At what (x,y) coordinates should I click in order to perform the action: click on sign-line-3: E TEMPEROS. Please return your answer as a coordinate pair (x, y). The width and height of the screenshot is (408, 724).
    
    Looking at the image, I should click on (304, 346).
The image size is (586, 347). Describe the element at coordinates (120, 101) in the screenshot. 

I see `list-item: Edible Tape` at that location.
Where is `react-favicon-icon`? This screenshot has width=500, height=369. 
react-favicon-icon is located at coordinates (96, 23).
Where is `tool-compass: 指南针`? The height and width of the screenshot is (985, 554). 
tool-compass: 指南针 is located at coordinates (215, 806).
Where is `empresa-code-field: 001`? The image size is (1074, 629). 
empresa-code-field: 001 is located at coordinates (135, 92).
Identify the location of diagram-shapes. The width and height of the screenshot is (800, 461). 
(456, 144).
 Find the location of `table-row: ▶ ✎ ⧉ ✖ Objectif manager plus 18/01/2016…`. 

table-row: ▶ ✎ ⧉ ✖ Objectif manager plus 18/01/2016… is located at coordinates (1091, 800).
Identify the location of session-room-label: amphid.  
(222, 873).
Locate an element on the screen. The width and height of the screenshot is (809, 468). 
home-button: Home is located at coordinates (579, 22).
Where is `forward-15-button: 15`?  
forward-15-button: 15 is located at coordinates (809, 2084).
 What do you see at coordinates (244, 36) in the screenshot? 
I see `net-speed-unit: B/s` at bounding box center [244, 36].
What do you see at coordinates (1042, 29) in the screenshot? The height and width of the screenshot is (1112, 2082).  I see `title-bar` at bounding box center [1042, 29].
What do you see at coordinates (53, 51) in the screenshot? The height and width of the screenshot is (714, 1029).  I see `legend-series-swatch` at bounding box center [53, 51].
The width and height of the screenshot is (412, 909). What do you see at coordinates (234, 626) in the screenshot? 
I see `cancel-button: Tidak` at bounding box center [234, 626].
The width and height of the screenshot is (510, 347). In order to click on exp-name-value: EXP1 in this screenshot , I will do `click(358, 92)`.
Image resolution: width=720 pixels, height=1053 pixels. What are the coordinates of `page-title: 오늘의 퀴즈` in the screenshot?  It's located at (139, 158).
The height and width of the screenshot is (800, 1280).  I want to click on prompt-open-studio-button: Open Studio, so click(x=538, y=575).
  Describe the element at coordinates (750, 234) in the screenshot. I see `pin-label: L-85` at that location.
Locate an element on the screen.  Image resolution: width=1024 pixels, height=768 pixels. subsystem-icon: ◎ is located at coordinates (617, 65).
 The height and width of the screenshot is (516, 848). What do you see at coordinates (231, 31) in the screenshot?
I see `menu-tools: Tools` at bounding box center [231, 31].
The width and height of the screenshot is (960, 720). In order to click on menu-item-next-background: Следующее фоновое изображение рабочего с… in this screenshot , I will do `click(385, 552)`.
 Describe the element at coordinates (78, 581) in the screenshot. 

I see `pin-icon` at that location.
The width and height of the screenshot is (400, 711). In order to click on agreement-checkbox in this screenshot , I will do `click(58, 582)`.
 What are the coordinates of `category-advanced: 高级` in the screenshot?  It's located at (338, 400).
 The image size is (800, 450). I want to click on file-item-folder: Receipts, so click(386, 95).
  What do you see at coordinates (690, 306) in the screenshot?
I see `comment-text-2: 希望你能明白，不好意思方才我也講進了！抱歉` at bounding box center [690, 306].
-*-
What you have to do: Reproduce all of the items above word for word, with nothing changed.

Problem solution:
At what (x,y) coordinates should I click in order to perform the action: click on sign-line-3: E TEMPEROS. Please return your answer as a coordinate pair (x, y). The width and height of the screenshot is (408, 724).
    
    Looking at the image, I should click on (304, 346).
The image size is (586, 347). Describe the element at coordinates (120, 101) in the screenshot. 

I see `list-item: Edible Tape` at that location.
Where is `react-favicon-icon`? This screenshot has width=500, height=369. 
react-favicon-icon is located at coordinates (96, 23).
Where is `tool-compass: 指南针`? The height and width of the screenshot is (985, 554). 
tool-compass: 指南针 is located at coordinates (215, 806).
Where is `empresa-code-field: 001`? The image size is (1074, 629). 
empresa-code-field: 001 is located at coordinates (135, 92).
Identify the location of diagram-shapes. The width and height of the screenshot is (800, 461). 
(456, 144).
 Find the location of `table-row: ▶ ✎ ⧉ ✖ Objectif manager plus 18/01/2016…`. 

table-row: ▶ ✎ ⧉ ✖ Objectif manager plus 18/01/2016… is located at coordinates (1091, 800).
Identify the location of session-room-label: amphid.  
(222, 873).
Locate an element on the screen. The width and height of the screenshot is (809, 468). 
home-button: Home is located at coordinates (579, 22).
Where is `forward-15-button: 15`?  
forward-15-button: 15 is located at coordinates (809, 2084).
 What do you see at coordinates (244, 36) in the screenshot? 
I see `net-speed-unit: B/s` at bounding box center [244, 36].
What do you see at coordinates (1042, 29) in the screenshot? The height and width of the screenshot is (1112, 2082).  I see `title-bar` at bounding box center [1042, 29].
What do you see at coordinates (53, 51) in the screenshot? The height and width of the screenshot is (714, 1029).  I see `legend-series-swatch` at bounding box center [53, 51].
The width and height of the screenshot is (412, 909). What do you see at coordinates (234, 626) in the screenshot? 
I see `cancel-button: Tidak` at bounding box center [234, 626].
The width and height of the screenshot is (510, 347). In order to click on exp-name-value: EXP1 in this screenshot , I will do `click(358, 92)`.
Image resolution: width=720 pixels, height=1053 pixels. What are the coordinates of `page-title: 오늘의 퀴즈` in the screenshot?  It's located at (139, 158).
The height and width of the screenshot is (800, 1280).  I want to click on prompt-open-studio-button: Open Studio, so click(x=538, y=575).
  Describe the element at coordinates (750, 234) in the screenshot. I see `pin-label: L-85` at that location.
Locate an element on the screen.  Image resolution: width=1024 pixels, height=768 pixels. subsystem-icon: ◎ is located at coordinates (617, 65).
 The height and width of the screenshot is (516, 848). What do you see at coordinates (231, 31) in the screenshot?
I see `menu-tools: Tools` at bounding box center [231, 31].
The width and height of the screenshot is (960, 720). In order to click on menu-item-next-background: Следующее фоновое изображение рабочего с… in this screenshot , I will do `click(385, 552)`.
 Describe the element at coordinates (78, 581) in the screenshot. 

I see `pin-icon` at that location.
The width and height of the screenshot is (400, 711). In order to click on agreement-checkbox in this screenshot , I will do `click(58, 582)`.
 What are the coordinates of `category-advanced: 高级` in the screenshot?  It's located at (338, 400).
 The image size is (800, 450). I want to click on file-item-folder: Receipts, so click(386, 95).
  What do you see at coordinates (690, 306) in the screenshot?
I see `comment-text-2: 希望你能明白，不好意思方才我也講進了！抱歉` at bounding box center [690, 306].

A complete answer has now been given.